--- Supplied entries ---
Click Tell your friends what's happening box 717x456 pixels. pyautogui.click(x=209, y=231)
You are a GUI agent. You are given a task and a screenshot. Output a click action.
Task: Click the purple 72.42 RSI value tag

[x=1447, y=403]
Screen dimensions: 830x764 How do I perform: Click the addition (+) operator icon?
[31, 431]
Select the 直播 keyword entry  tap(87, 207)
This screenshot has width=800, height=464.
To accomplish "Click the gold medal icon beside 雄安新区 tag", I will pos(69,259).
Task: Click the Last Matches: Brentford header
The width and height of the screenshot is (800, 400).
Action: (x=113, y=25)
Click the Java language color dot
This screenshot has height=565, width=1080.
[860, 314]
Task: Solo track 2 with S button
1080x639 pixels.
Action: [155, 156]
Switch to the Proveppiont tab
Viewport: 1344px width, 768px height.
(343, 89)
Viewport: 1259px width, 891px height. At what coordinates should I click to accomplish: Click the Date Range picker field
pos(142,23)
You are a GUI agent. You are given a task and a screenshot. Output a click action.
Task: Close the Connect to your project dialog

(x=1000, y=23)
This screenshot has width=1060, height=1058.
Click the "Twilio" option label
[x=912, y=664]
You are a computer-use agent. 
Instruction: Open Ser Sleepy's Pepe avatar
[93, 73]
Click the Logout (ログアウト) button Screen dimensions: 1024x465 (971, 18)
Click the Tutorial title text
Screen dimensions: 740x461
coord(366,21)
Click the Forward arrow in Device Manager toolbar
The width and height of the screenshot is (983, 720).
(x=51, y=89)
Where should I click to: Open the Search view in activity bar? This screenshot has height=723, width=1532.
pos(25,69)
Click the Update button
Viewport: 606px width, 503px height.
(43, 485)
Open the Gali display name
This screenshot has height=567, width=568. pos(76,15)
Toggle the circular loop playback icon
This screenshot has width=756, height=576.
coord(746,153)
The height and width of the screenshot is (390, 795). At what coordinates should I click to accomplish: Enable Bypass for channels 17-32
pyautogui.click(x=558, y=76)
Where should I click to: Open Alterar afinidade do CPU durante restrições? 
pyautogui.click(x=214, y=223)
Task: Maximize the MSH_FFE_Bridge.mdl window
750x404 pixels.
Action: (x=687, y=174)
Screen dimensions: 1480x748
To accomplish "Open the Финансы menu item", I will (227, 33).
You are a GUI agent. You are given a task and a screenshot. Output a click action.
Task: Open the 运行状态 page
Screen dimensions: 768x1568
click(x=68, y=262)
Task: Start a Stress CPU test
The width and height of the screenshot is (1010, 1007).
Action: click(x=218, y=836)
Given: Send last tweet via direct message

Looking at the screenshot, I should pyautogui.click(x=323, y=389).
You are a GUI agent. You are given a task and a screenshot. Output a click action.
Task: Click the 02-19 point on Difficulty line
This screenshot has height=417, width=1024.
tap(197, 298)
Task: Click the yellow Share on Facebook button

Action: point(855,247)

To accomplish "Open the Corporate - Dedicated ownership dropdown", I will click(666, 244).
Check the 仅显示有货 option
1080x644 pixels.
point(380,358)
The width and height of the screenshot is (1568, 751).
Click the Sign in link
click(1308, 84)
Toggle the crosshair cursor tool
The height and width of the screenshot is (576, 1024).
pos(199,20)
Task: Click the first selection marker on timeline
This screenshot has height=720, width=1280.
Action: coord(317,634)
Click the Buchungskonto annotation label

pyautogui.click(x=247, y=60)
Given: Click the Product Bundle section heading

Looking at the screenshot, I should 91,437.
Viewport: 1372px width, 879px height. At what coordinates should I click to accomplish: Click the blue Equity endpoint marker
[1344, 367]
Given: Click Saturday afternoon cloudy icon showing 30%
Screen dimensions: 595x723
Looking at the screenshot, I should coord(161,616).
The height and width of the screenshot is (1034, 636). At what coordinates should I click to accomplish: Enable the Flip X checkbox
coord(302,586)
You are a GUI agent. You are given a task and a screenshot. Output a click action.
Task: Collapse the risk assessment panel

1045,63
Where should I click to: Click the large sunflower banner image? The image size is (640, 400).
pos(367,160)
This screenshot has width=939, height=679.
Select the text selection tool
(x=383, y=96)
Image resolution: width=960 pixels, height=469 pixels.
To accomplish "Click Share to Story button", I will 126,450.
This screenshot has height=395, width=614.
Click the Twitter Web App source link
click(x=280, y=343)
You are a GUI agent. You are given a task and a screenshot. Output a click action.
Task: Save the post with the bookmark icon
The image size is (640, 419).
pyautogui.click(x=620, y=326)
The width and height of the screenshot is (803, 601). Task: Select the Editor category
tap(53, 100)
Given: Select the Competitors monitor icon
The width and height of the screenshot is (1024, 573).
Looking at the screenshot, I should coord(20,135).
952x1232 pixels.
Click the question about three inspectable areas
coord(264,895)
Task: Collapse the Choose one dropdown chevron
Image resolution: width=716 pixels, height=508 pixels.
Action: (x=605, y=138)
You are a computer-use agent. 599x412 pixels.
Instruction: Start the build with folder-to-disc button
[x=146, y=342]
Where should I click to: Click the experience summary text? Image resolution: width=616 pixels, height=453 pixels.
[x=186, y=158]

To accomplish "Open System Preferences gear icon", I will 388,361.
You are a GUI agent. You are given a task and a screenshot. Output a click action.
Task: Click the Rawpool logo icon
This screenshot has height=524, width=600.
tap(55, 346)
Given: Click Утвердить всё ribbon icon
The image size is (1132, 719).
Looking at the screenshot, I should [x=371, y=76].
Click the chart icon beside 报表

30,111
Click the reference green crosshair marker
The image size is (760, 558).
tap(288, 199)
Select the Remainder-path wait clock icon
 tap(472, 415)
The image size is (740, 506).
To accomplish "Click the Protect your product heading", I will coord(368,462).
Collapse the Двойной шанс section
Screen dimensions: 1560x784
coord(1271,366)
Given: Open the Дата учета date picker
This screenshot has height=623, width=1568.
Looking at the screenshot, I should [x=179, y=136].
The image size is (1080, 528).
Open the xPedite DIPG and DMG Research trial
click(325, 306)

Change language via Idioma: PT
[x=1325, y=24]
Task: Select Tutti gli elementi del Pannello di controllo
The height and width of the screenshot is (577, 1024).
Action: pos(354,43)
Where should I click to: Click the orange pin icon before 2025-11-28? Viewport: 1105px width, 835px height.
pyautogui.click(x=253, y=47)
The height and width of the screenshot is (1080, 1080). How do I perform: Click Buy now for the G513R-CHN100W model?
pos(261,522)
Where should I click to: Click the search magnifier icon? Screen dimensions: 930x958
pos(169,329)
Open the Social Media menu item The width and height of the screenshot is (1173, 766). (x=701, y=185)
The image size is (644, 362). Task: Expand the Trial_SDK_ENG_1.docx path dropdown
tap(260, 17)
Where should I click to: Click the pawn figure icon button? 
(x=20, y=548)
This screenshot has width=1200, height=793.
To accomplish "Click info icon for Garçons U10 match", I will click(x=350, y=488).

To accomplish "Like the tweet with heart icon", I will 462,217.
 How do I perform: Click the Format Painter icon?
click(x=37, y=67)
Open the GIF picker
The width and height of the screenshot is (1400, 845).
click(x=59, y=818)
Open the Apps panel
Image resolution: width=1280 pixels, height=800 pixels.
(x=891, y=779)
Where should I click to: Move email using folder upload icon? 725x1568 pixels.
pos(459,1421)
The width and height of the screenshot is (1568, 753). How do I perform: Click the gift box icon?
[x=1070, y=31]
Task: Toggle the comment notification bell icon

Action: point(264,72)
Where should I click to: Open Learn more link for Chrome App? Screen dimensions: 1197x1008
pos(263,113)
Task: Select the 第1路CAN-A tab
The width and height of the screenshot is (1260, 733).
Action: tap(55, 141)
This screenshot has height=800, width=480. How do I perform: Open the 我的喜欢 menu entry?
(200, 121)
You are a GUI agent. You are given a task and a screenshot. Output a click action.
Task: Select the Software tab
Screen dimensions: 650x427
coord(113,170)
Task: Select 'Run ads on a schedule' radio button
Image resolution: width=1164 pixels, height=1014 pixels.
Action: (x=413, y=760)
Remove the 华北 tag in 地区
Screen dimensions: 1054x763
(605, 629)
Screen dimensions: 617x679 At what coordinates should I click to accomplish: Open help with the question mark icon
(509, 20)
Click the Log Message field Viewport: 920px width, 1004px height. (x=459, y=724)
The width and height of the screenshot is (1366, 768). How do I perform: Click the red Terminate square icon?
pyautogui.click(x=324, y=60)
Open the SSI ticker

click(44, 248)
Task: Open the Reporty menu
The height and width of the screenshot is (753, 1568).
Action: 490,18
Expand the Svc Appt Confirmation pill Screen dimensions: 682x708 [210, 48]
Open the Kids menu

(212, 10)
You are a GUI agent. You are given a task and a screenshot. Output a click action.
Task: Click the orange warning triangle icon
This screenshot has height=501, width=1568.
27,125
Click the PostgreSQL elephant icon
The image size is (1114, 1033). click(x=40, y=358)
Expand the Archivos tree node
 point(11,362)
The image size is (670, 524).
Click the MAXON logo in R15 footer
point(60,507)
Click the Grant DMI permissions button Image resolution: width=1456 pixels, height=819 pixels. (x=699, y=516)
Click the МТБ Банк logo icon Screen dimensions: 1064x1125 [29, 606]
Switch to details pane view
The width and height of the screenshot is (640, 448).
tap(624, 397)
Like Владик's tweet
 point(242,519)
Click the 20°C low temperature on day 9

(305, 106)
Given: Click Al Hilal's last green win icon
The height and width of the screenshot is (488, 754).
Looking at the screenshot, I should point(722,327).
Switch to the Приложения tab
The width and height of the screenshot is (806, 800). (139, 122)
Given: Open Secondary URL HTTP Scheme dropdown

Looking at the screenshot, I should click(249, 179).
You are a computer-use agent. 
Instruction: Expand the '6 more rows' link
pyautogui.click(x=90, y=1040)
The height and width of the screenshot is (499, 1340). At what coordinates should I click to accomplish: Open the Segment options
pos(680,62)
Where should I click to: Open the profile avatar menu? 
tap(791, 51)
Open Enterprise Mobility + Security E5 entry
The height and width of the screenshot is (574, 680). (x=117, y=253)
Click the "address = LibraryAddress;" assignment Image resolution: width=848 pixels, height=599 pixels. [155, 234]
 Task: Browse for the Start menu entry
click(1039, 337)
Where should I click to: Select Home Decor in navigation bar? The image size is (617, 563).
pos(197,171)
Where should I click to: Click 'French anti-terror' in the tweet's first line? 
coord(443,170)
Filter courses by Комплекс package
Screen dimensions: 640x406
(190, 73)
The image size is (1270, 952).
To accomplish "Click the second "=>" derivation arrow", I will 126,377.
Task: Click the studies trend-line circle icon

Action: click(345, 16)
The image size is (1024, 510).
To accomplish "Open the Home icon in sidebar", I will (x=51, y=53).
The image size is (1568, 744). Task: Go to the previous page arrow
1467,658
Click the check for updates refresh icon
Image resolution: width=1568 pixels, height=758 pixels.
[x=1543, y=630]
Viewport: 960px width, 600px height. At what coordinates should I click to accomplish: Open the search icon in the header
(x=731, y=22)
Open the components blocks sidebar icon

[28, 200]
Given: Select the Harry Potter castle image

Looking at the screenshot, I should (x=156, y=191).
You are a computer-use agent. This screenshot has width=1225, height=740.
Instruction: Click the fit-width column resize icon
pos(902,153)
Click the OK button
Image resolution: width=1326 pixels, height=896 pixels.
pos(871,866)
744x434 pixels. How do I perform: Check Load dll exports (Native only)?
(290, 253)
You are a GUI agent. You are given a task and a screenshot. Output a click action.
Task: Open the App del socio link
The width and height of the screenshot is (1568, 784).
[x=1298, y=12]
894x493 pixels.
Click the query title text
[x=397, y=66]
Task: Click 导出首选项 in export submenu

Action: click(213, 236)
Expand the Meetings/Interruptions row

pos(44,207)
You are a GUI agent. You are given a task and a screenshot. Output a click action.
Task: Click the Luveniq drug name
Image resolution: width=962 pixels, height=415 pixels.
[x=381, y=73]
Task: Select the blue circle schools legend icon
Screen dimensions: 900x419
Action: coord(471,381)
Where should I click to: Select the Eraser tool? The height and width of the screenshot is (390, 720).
---
Problem details
Every line above from the line with "The height and width of the screenshot is (1034, 636)." to the line with "You are a computer-use agent. 599x412 pixels." is wanted, ends included; write them out exactly and add no other line.

Task solution
The height and width of the screenshot is (1034, 636). At what coordinates should I click to accomplish: Enable the Flip X checkbox
coord(302,586)
You are a GUI agent. You are given a task and a screenshot. Output a click action.
Task: Collapse the risk assessment panel

1045,63
Where should I click to: Click the large sunflower banner image? The image size is (640, 400).
pos(367,160)
This screenshot has width=939, height=679.
Select the text selection tool
(x=383, y=96)
Image resolution: width=960 pixels, height=469 pixels.
To accomplish "Click Share to Story button", I will 126,450.
This screenshot has height=395, width=614.
Click the Twitter Web App source link
click(x=280, y=343)
You are a GUI agent. You are given a task and a screenshot. Output a click action.
Task: Save the post with the bookmark icon
The image size is (640, 419).
pyautogui.click(x=620, y=326)
The width and height of the screenshot is (803, 601). Task: Select the Editor category
tap(53, 100)
Given: Select the Competitors monitor icon
The width and height of the screenshot is (1024, 573).
Looking at the screenshot, I should coord(20,135).
952x1232 pixels.
Click the question about three inspectable areas
coord(264,895)
Task: Collapse the Choose one dropdown chevron
Image resolution: width=716 pixels, height=508 pixels.
Action: (x=605, y=138)
You are a computer-use agent. 599x412 pixels.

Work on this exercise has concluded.